Entrei por curiosidade e para analisar aquelas feições.

Mas aquele era eu! Não tive nenhuma dúvida que aquele rosto era o meu, quando eu tinha vinte e cinco anos!

O cabelo, a boca, o queixo e até a maneira de olhar eram

meus. Nunca ví ninguem tão parecido comigo em toda minha

vida.

Tive uma imensa vontade de chorar o tempo que passou!

O tempo, que é o melhor amigo para o espirito, que nos enche de tesouros espirituais, e nos torna amantes das coisas belas;

Que nos ensina a admirar verdadeiramente, e nos sacia de coisas maravilhosas, com a generosidade dos anos;

Só ele é capaz de forjar os grandes espíritos;

Ele arbitra as nossas alegrias e as nossas dores;

Mas o tempo mortifica o corpo para apurar o espirito. O corpo é a vítima neste processo de purificação!

Deixo o meu retrato na vitrine, quando eu tinha vinte e cinco anos, e vou cuidar das comédias cotidianas para sobreviver na sociedade dos homens!

À noite após o banho ja com o cabelo penteado, me olho no espelho: Apesar da generosidade do espelho e da lâmpada, que me enganam para melhor, eu consigo fazer uma avaliação quase honesta do estado do meu rosto:

"Os cabelos estão no lugar. Perdí muito pouco dos meus cabelos. Mas a cor não me agrada!

Pelo fato muito particular de não gostar de cabelos brancos, e ja ter milhares deles na minha cabeça, eu pinto.

Sem nenhum constragimento eu pinto!

Nunca terão o encanto dos meus cabelos de vinte e cinco anos. Estou remediando. O que fazer senão remediar?

Observo, que a partir do quarenta anos a gente começa a diminuir de dentro para fora, aquilo que convencionaram chamar de perda de matéria óssea.

A pessoa começa a murchar de dentro para fora. O processo é

mais ou menos semelhante ao do maracujá: Olhai o maracujá!

À medida que a pessoa vai ficando com o esqueleto menor, a pele começa a sobrar, e não consegue se acomodar plenamente na camada óssea, dando lugar às rugas.

Observo as minhas sombracelhas levemente baixadas, portanto, diminuindo a abertura e escondendo parte dos olhos, que já não têm o brilho do olhar de outrora.

O nariz continua bem, foi o que menos sofreu, e as orelhas não pude avaliar com clareza.

A boca perdeu grande parte do encanto!

O tempo parece guardar todas as suas dores para a boca.

Pelo fato da palavra, pela graça do sorriso, principalmente

o sorriso, que ilumina a alma e encanta os corações, a boca

tambem parece alimentar todas as nossas amarguras, e fazer

transparecer todos os nossos desencantos acumulados pela vida.

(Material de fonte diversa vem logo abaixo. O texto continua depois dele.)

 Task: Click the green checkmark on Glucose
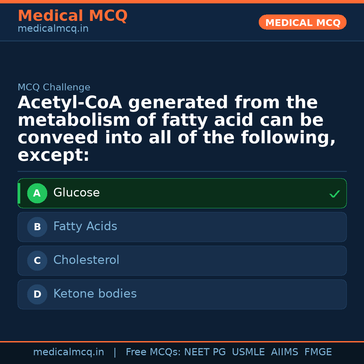[x=334, y=194]
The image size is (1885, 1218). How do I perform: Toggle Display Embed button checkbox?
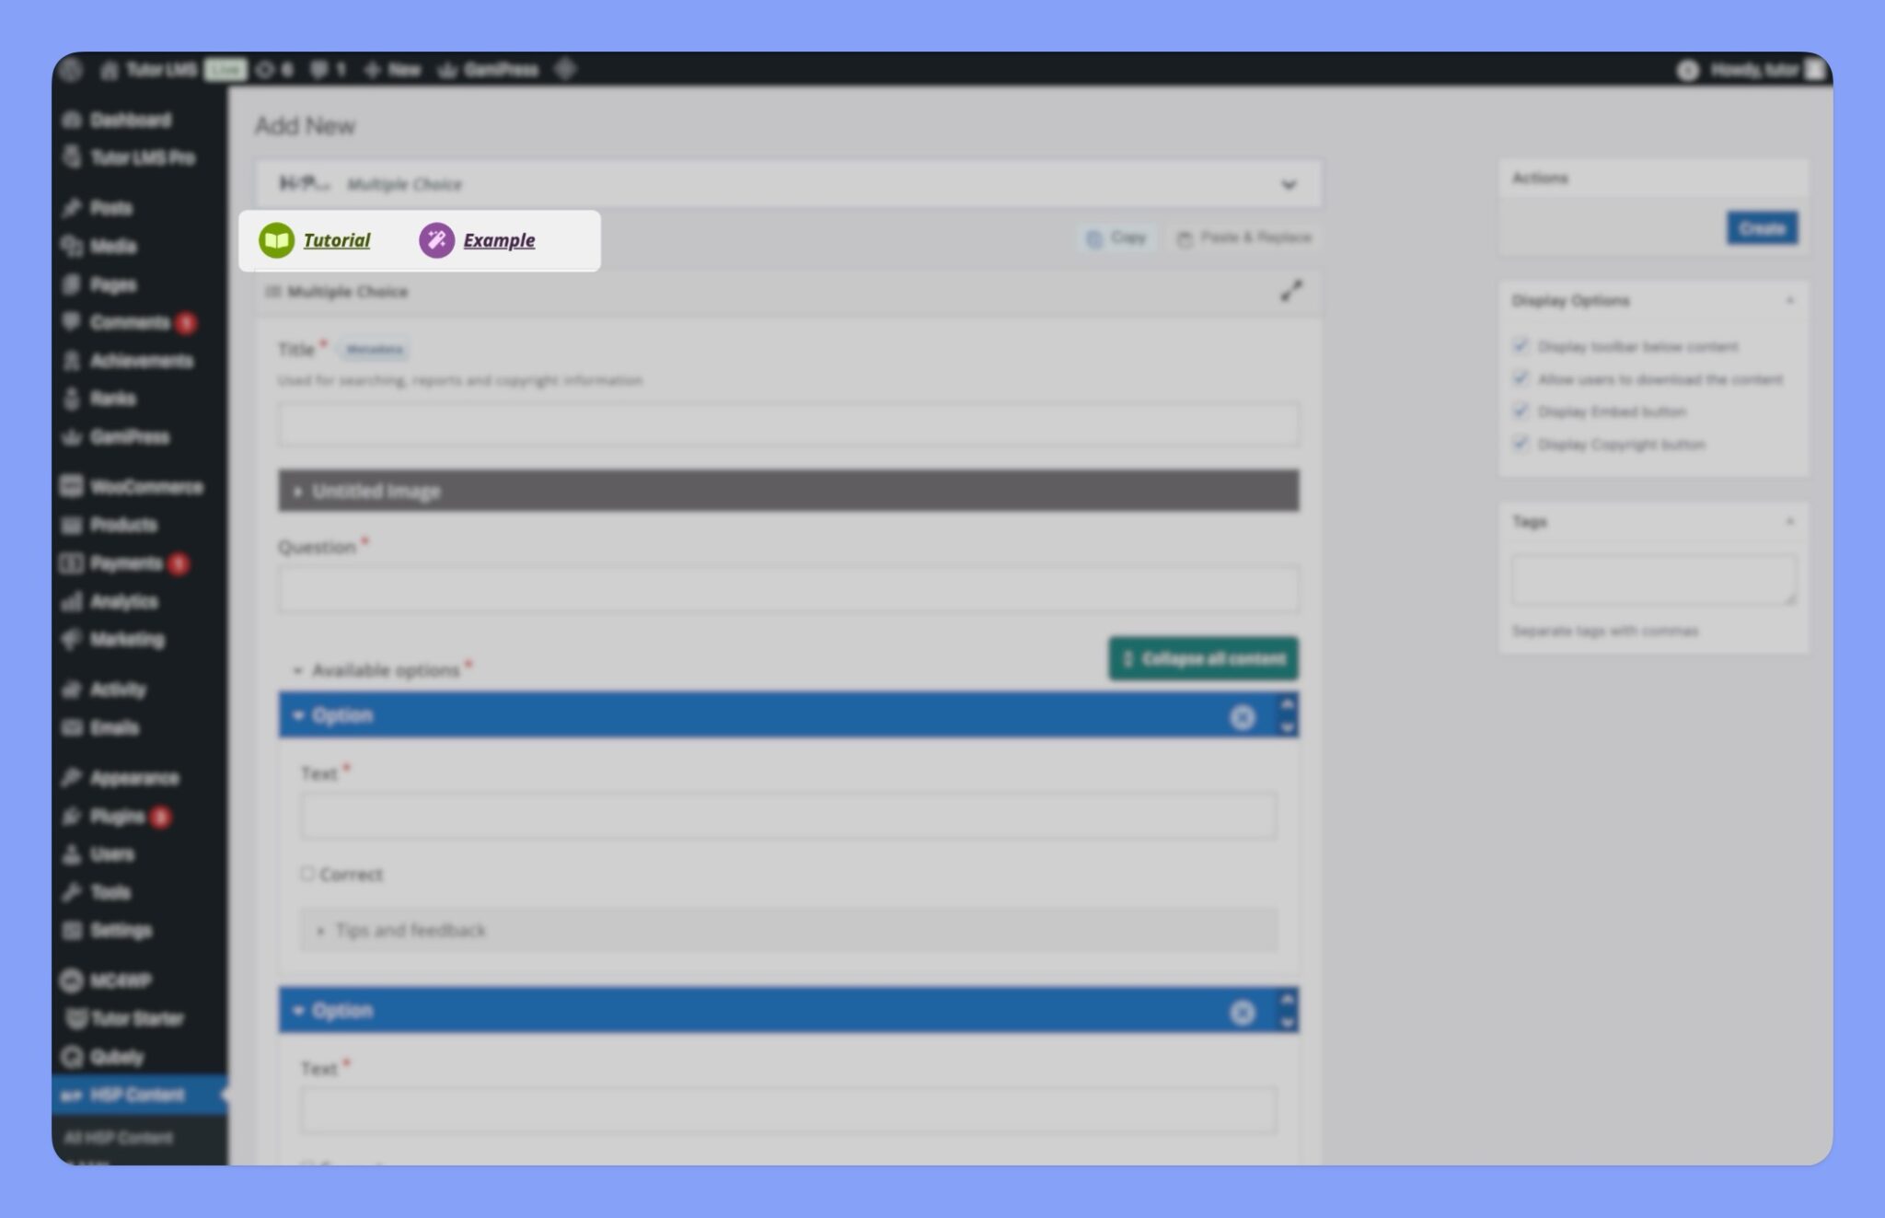coord(1521,412)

O estado geral ainda me agrada. È uma maneira de sobrevivência que nos concede o espirito. Eu aguento!

A minha fotografia de vinte e cinco anos esta lá, bela e formosa: Tenho momentos de "Dorian Gray"!

Estas crises aparecem de vez em quando , fazem parte da vida de cada um: A nostalgia é universal!

Suportarei as minhas rugas, e as que virão ameaçar o meu espirito, discretamente;

Só não permitirei que estas imperfeições tomem conta da minha alegria, enruguem a minha alma e obscureçam a minha

sensibilidade:

As únicas coisas que temos que colocar sem máculas,

no altar de Deus!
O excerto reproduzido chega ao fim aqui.